Eventually it started to dawn on people that that was that and they slowly drifted away.

Just after lunch T.Aldous made it known that everybody was to go upstairs to the Lending Library as he wanted to present Mary with the thanks of the Library Service and a parting gift. Now, this was well meant but... It would have been OK in a branch library, where the customers know the individual staff very well and are grateful for the opportunity to say thank you and good luck to departing people. But not often in our biggest library, where service tends to be a bit more of the production line methodology. And especially not as it's been a quarter of a century since Mary worked on the front line. The customers looked on bemused as T.Aldous did his spiel and Mary tried not to be embarassed.

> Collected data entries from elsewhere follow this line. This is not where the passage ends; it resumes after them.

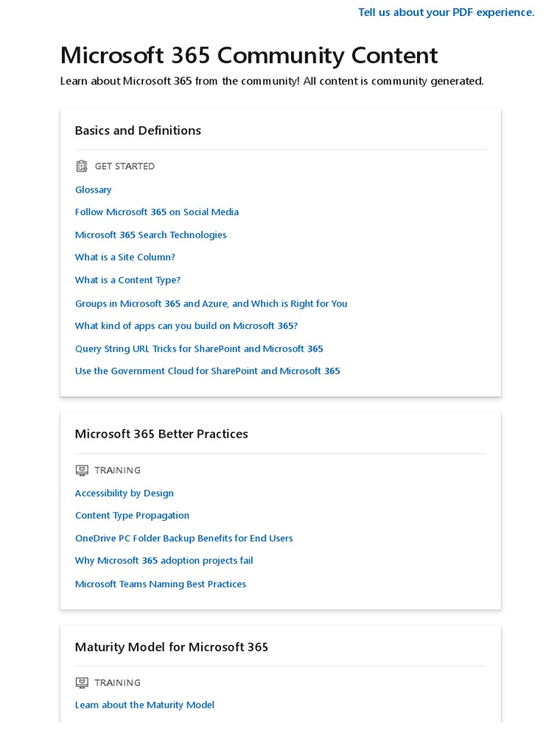Image resolution: width=560 pixels, height=747 pixels.
Task: Open Groups in Microsoft 365 and Azure link
Action: pos(211,303)
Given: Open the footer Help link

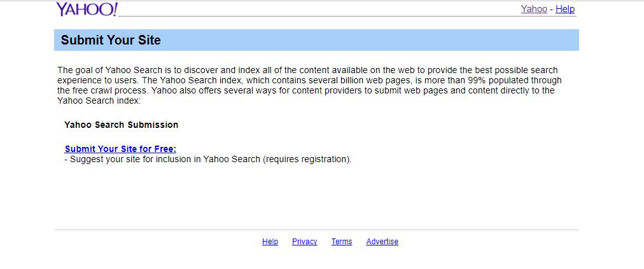Looking at the screenshot, I should pyautogui.click(x=270, y=242).
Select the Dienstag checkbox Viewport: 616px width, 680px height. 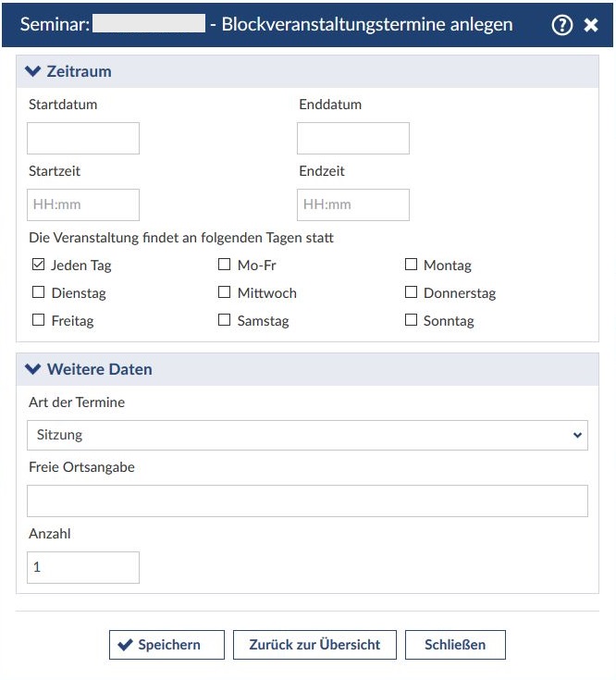tap(39, 293)
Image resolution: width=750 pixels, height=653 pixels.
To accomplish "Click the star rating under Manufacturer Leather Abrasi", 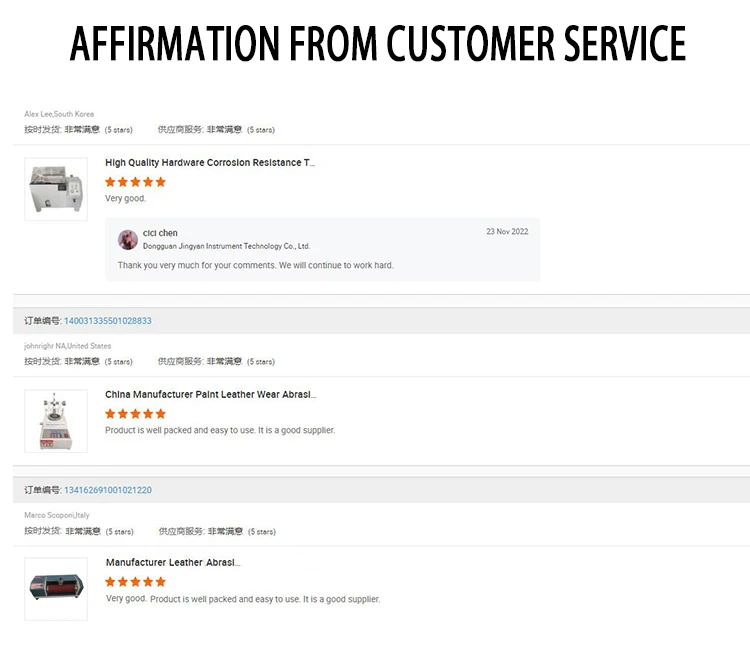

The gift was a nice bouquet of flowers in a box. Which isn't the gift we've all chipped in for. And Mary's not had her card yet. We're hoping that both are being saved for the evening meal that's been organised for next week.

As I said the other day: well-meaning, but really not quite right.

Then Mary attended her last Policy Team Meeting, where they discussed the latest budget cuts.

Friday, November 13, 2009


We finally got the keys back to Carbootsale Library the other day. Milton and I nip over to have a look at the results of a very major bit of building work.

It looks utterly fucking fabulous.

You can ride a bike, still play tennis or drown an old cricketer

Jack Harry's been in post a few weeks now.

"How's it feel to be part of the machinery of ruthless pursuit of excellence in public library service delivery?" I ask him.

"It's... interesting," he replies.

I don't remember him being grey when he started with us.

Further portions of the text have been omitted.